La petite fille plisse les yeux en se disant qu’elle devra demander à son père de lui réexpliquer ce qu’est la charité. Regardant sa montre, elle se rend compte qu’elle est en retard et lance avant de se mettre à marcher :

- Je dois rentrer, je vous laisse. Bonne journée Madame.

- Comme tu es bien polie, je suis sûre qu’en travaillant beaucoup tu feras une bonne chrétienne.

- Merci Madame. J’aime bien les histoires avec Jésus, mais j’aime surtout celles avec Mahomet.

Christine blanchit une seconde avant de se reprendre :

- Sais-tu que ta montre est là pour te donner des ordres ?

La petite fille réfléchit avant de reprendre :

- Mais c’est quand même bien pratique. Comment faites-vous quand vous devez aller à un rendez-vous ?

- Je n’ai de rendez-vous qu’avec Dieu, et il est toujours disponible pour moi.

- Ca doit être pratique d’avoir un Dieu à sa disposition, rétorque la petite fille avant de tourner le dos et de partir.

Christine n’a pas le temps de répondre. Sans remise en question, elle passe une minute à caresser Soncouz 1 qui n’y est pas insensible puis, comme le poisson rouge réclamant son bocal, elle attelle le fidèle étalon et monte à l’avant de sa roulotte.

 

Comme d’habitude, son cheminement sur les routes goudronnées est ponctué par les klaxons des voitures essayant de doubler cet attelage ne dépassant pas les cinq kilomètres à l’heure. Une longue file de véhicules jette sur Christine des déluges de gros mots et de gestes obscènes.

“Le diable est dans chacun de ces hommes, pense-t-elle égrainant son chapelet.”

 

Soncouz 1 ayant trouvé une bonne place pour passer la nuit, Christine se plonge à nouveau dans son manuscrit, éclairée par la lumière d’une bougie. Elle ne se lasse pas de lire et de relire cet évangile selon Marc. Les transcriptions les plus fidèles des propos de Jésus Christ.

Mais ce soir là, son regard est attiré par la deuxième de couverture. Un des coins semble se décoller légèrement. En y regardant de plus près, Christine constate que ce n’est pas une dégradation de l’ouvrage. La première page, cette page autrefois disparue et porteuse du plus grand secret de toute la chrétienté, a tout simplement été collée à la couverture du manuscrit. Cette page semble vouloir aujourd’hui livrer sa vérité. Délicatement, à l’aide d’un os affûté, elle gratte la colle pour libérer ce feuillet que le monde croyait perdu pour l’éternité.
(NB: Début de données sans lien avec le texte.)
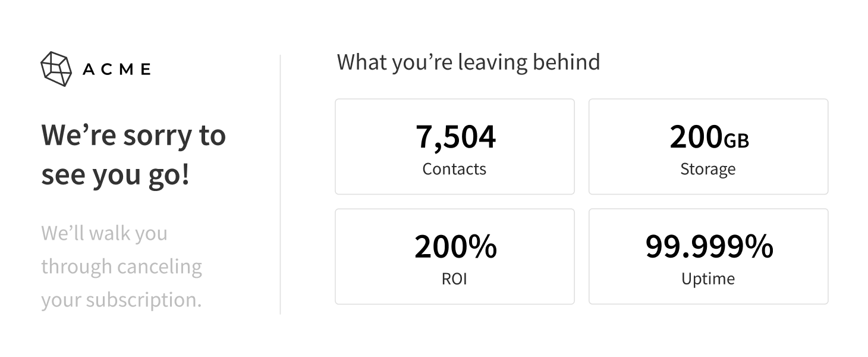This screenshot has height=357, width=868.
Task: Click the ACME brand name text
Action: [x=117, y=70]
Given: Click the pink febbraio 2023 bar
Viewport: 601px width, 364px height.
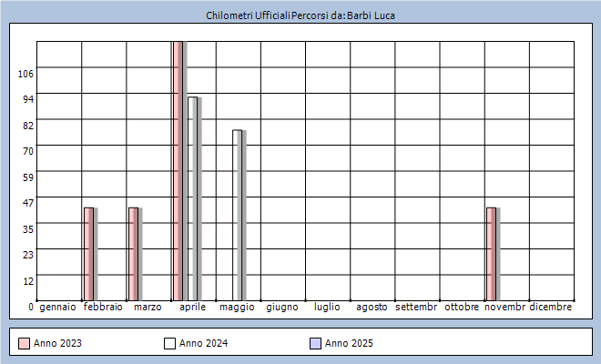Looking at the screenshot, I should (x=88, y=254).
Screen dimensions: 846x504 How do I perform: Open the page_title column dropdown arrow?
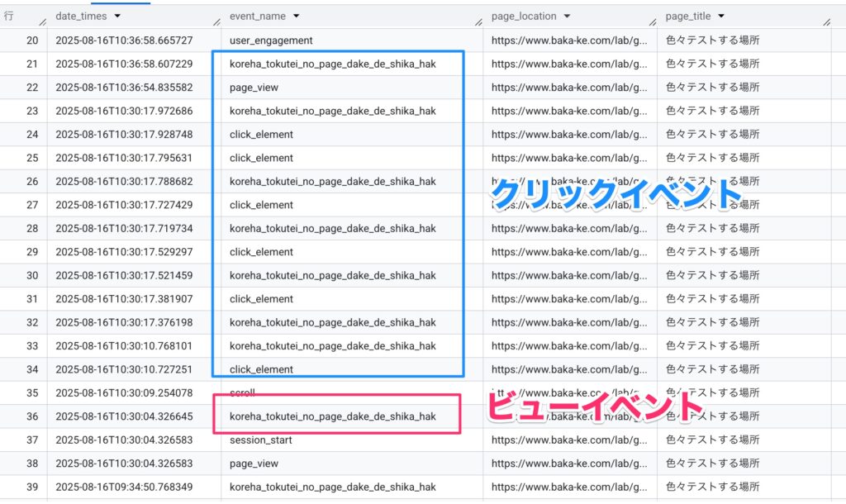point(721,17)
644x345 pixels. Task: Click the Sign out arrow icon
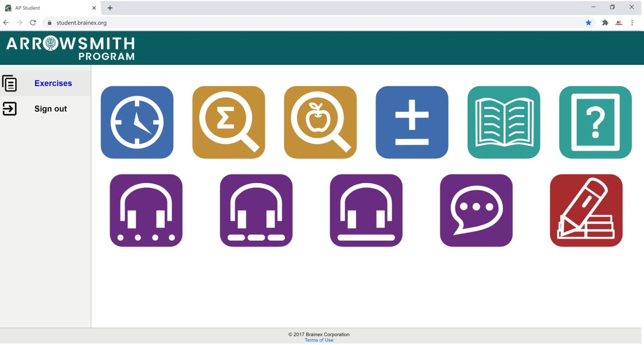(x=10, y=109)
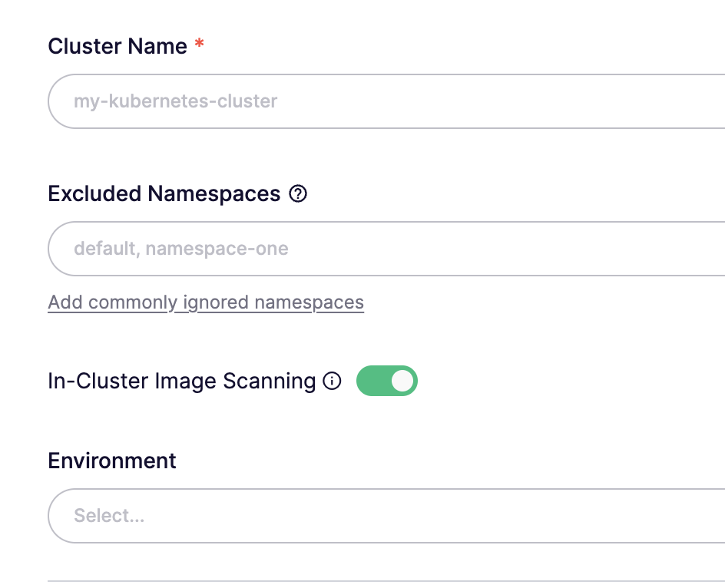
Task: Select the Excluded Namespaces section label
Action: pyautogui.click(x=164, y=193)
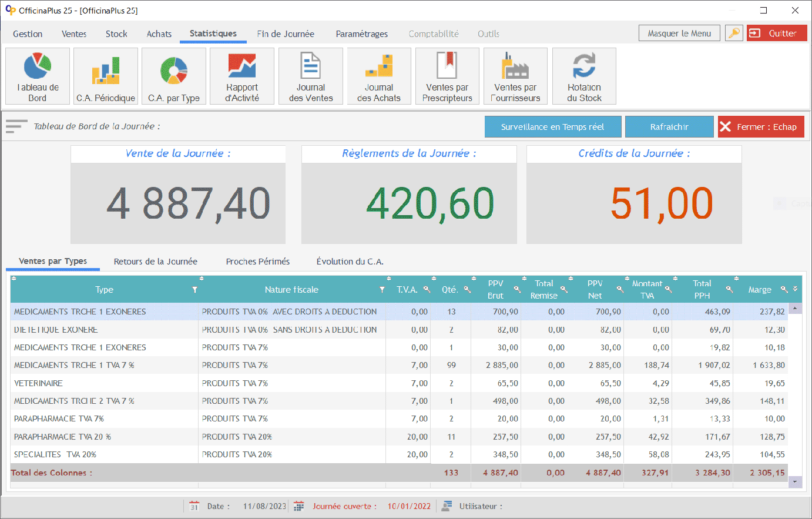Open the Journal des Ventes

[x=311, y=76]

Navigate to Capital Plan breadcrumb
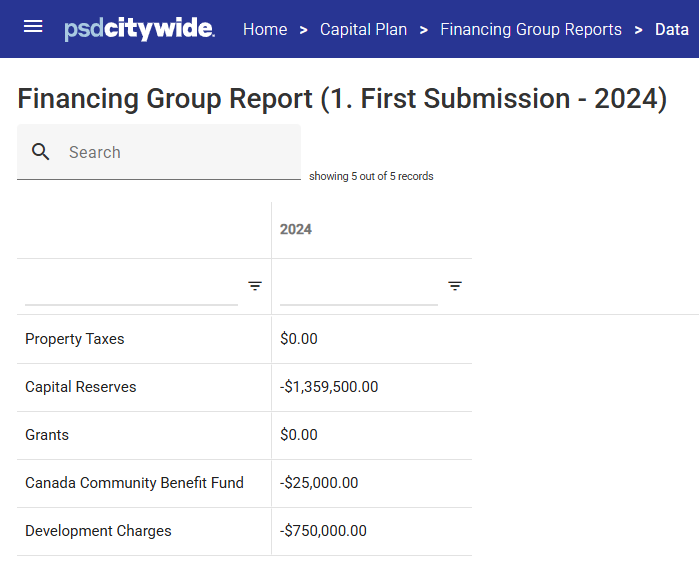pyautogui.click(x=363, y=29)
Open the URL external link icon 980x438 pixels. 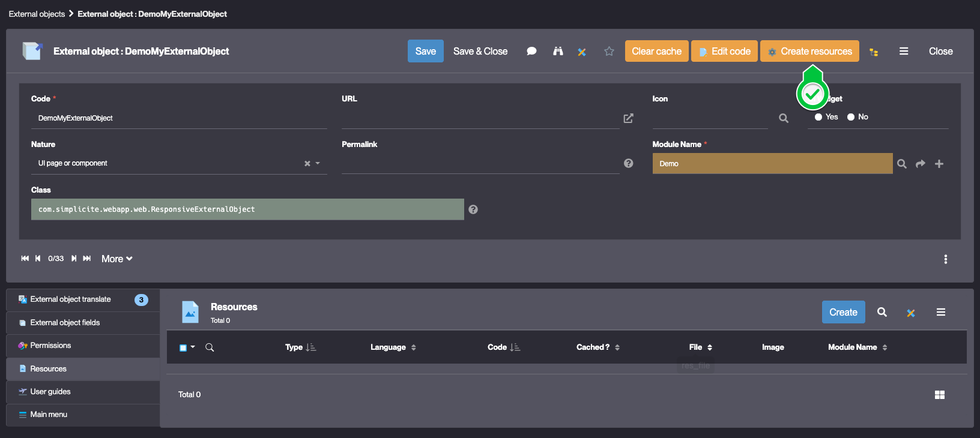[x=628, y=118]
Le plus grand secret de la chrétienté va enfin se révéler au monde.

Avec patience et minutie, Christine gratte les derniers centimètres carrés de colle et tourne enfin la première page du tout premier évangile, celui de Marc, écrit en 70.

Le regard de Christine reste figé. Son cerveau se brise intégralement devant la révélation qu’offre ce simple morceau de parchemin. Ses yeux lisent et relisent les quelques mots inscrits à la main il y a un peu moins de deux mille ans : EVE EN GILLE.

Des dizaines d’images se bousculent dans la tête de Christine. Elle se remémore cette ville de Binche en Belgique où elle avait croisé, un jour de carnaval, tous les hommes du village déguisés en Gille. Le titre de ce manuscrit, du premier texte écrit de la chrétienté, révèle donc deux choses : premièrement, puisque seuls les hommes ont le droit de porter ces costumes traditionnels, qu’Eve était un homme mais qu’en plus, il était belge !

Adam et Eve, le premier couple de la création, était donc un couple homosexuel… qui a eu au moins trois enfants !

 

Christine a mal à la tête. Son cerveau saigne puis se désagrège sous la pression de ce nouveau sentiment : le doute.

 

Son cerveau détruit, ses convictions mortes, son plaisir de manipuler les foules intact : Christine décide alors de se lancer en politique.